接着他压低声音说了桩高层之间流传的秘闻,于老爷子早有耳闻,于道明却听得又是惊异又是感慨,叹息道:
“真是为了官位不择手段啊,可耻可怜可悲。”
于老爷子接着说:“白杰冲的计划表面看很鲁莽,实则蕴含是老白在战场先发制人的惯用套路,令对方猝然不及从而彻底打消利用军部立威的念头。新方案之争,现任军部班子不介入是最好的结果,文官吵翻天哪怕打架都没事。”
于云复微微一笑:“秀才造反十年不成嘛。”
“从这个角度讲换届前出现种种状况不算什么,不必看得过于严重,相反,它是各股势力重新洗牌整和的契机,数年后官场必定有焕然一新的气象。”于老爷子道。
于家兄弟不约而同露出会意的神色。
无它,作为开国元勋于老爷子历经数不清的正治斗争和路线斗争,经验实在太丰富了,能够笑到最后并全身而退足以证明其正治智慧非同凡响。
“回书房吧,接下来还有几件事需要你俩分头去做……”
于老爷子吩咐道,父子仨关在书房里两个多小时才出来,随即分乘车子驶向不同方向。
潇南机场。
从vip通道出来时,方晟满头大汗。
徐璃还好,得知他要与爱妮娅见面后软软回应说“我在家等着,不在厨房就在床上”,撩得他的心痒痒的;姜姝那边听说取消约会当即来了小姐脾气,二话不说挂断电话,再打坚决不接。
樊红雨更不好说话,但回应得很有艺术:
“聊多久?省长日理万机,总不会通宵谈工作吧?我在省城守着,交过作业才准回鄞峡。”
方晟倒吸一口凉气。
爱妮娅特意路过潇南机场逗留几个小时,用心不明而喻;方晟也是养精蓄锐好好享受一番黑潭山的“野味”,俗话说少食多滋味,他身边所有女人当中,与爱妮娅欢爱的次数屈指可数,一是时间空间不允许,二是她本身矜持端庄,难得有松口的时候,反而激起他无穷兴趣和yù_wàng。

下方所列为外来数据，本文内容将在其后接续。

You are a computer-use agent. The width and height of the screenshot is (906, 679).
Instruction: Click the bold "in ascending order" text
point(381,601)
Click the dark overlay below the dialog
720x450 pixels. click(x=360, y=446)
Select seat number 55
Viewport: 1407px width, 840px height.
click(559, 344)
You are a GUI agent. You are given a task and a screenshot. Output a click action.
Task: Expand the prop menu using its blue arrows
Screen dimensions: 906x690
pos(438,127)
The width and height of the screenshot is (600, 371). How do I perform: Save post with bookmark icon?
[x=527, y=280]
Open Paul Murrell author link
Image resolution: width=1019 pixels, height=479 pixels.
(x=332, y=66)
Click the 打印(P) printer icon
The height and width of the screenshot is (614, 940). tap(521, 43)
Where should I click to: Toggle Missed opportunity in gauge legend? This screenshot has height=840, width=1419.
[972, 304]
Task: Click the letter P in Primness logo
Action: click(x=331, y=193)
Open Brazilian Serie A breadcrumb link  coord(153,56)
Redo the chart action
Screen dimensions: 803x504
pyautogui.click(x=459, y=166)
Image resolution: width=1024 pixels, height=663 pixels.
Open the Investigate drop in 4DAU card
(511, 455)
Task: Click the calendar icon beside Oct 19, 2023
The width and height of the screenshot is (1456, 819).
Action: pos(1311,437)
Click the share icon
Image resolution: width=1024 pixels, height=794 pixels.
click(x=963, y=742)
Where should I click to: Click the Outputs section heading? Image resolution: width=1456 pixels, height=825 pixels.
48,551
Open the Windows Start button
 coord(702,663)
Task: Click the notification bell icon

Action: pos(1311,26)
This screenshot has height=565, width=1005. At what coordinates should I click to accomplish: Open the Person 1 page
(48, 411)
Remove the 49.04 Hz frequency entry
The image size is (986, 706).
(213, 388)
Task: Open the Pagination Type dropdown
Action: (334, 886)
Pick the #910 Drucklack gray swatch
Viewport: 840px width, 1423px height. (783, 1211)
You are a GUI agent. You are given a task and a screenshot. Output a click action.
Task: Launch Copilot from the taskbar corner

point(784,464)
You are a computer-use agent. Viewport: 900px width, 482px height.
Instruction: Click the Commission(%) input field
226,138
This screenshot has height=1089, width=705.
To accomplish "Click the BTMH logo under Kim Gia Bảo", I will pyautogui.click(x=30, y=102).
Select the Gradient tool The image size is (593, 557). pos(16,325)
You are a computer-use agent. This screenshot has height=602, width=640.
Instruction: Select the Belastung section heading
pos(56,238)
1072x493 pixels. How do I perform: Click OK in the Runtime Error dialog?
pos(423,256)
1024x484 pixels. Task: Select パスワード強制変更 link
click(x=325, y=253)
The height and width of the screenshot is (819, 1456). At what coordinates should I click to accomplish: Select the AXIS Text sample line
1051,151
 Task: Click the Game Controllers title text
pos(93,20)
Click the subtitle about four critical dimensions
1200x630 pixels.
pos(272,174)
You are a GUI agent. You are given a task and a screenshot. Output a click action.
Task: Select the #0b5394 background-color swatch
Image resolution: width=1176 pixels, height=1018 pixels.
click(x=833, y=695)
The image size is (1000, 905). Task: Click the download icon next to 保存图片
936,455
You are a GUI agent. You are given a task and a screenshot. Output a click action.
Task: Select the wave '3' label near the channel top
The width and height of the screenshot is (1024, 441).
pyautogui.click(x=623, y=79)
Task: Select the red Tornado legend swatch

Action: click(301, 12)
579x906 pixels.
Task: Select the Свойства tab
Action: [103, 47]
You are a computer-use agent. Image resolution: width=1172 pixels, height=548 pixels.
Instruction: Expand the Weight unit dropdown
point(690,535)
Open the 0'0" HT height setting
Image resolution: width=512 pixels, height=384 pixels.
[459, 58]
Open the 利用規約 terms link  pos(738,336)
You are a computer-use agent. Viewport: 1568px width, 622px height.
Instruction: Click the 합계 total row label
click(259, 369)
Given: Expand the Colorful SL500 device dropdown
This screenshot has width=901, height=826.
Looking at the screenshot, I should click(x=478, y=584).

就算不拚尽全力,在樊红雨面前也会露马脚,因为她的兴奋阙值被调教得很高,实力稍有不足要么达不到期待的强度,要么无力再战。
所以近期不断被女人们提起的三人行话题,放在樊红雨身上根本行不通。
“到时再说吧,事情堆到一块儿不确定性太多。”方晟无奈地说。